La coppia è stata impegnata negli ultimi mesi: un concerto dal vivo al Synthetic City London 2018 a marzo, e per un paio di settimane si sono riuniti in studio per finalizzare l’album. The Order of Now è in produzione da quasi due anni e i giorni precedenti l’invio delle tracce negli Stati Uniti per il mastering è descritto sia come preoccupazione sia come sollievo.
Ian Harling: “L’ultimo processo per rendere le canzoni pronte per essere masterizzate è sempre intenso. Le stai lasciando andare, dicendo che hai fatto tutto il possibile per farle suonare bene – quindi c’è sempre un po’ di preoccupazione e ansia quando li mandi via, ma c’è anche sollievo, perché sai che sei alla fine di un lungo viaggio, e che da qui è tutto o niente”.
Perpacity traccia per traccia
L’inizio è graduale: Alpha Exordium fa spazio all’ascoltatore con un’introduzione massimalista ma sfumata, con una voce recitante attutita e sonorità diffuse.
Molto più marcata Gone, che utilizza l’elettronica con modi contundenti, e con le attinenze con la parte electro della dark wave sempre più evidenti.
Un conteggio multilingue introduce More, che è al contempo molto terrena per quanto riguarda le percussioni e molto cosmica quando si tratta di far decollare le sonorità.
Rule the Day procede su binari simili, con fantasmi sonori che si agitano sia in primo piano sia nel background. Love is the lie sposta il piano su discorsi più intimi e oscuri, ma è anche capace di cambiare indirizzi sonori.
Invece Out of Nothing, pur avendo modi felpati, mostra un lato più muscolare del disco, anzi più industriale, se ci si limita al discorso percussivo e ritmico.
Il già citato singolo Telethon si appoggia su scenari morbidi e galattici, pur tenendo in vita sezioni piuttosto contrastate. Dopo un’inquieta e inquietante Creeps beneath your skin, si passa a una Dance to Disco che a dispetto del titolo non alza di molto il beat.
In never Mind torna a percorsi tutto sommato tranquilli e flirta con il pop e la melodia. C’è una voce femminile a introdurre il cammino lento di Shout Out, che procede con compostezza per il proprio percorso.

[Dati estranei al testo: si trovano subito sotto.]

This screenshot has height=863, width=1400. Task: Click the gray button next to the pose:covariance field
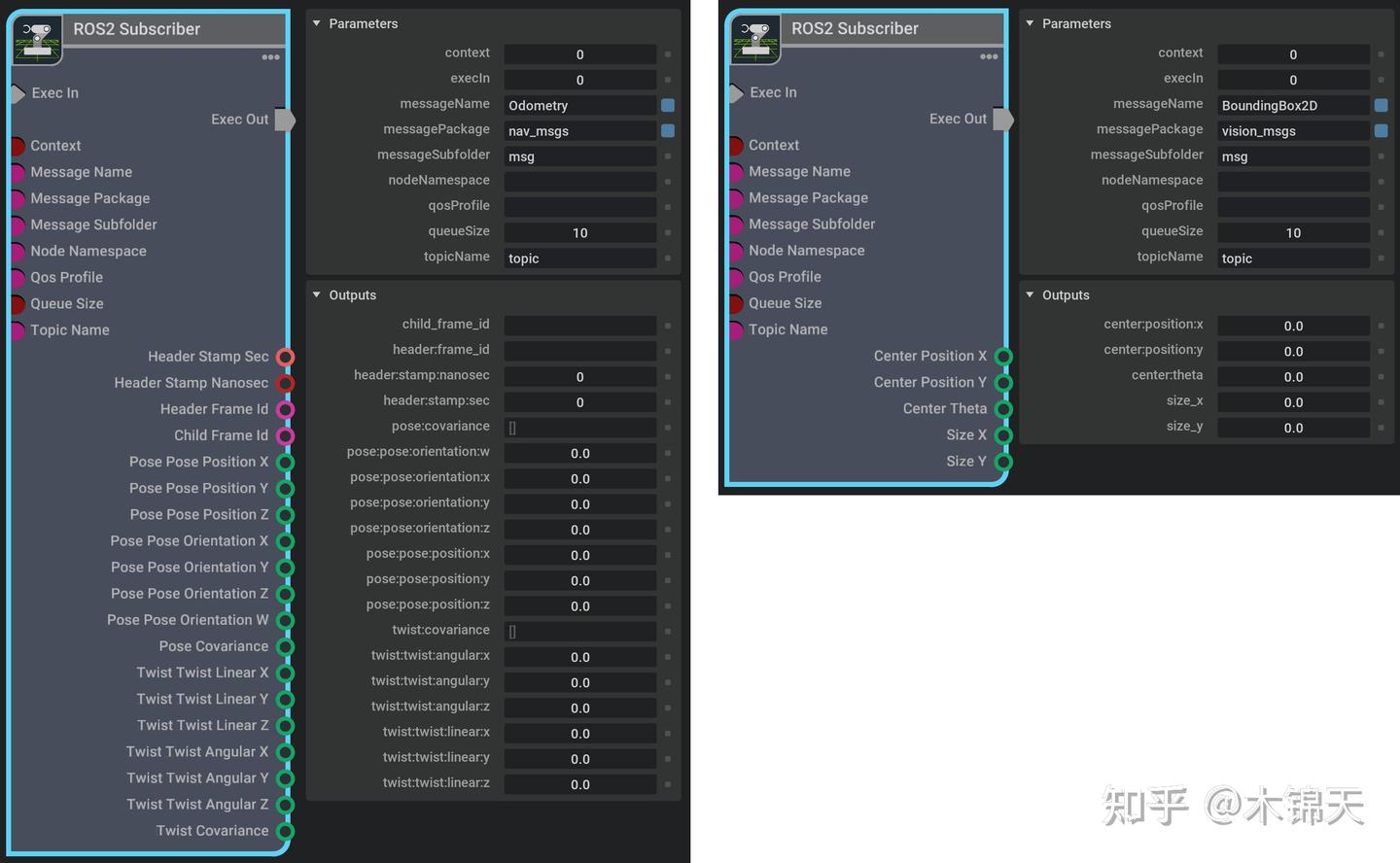pyautogui.click(x=668, y=427)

Toni intensi ma non disperati quelli di Goodbye, con vocalità rinforzata e qualche vaga risonanza orientale. Il disco si chiude con lo strumentale Omega Cacumen, che pur rimanendo sullo scuro, si veste di colori piuttosto sgargianti.
La combinazione dei suoni e delle voci proposta dai Perpacity non è esattamente inedita, ma la band in questo album dismotra un alto grado di consapevolezza e qualche scintilla di piacevole inventiva.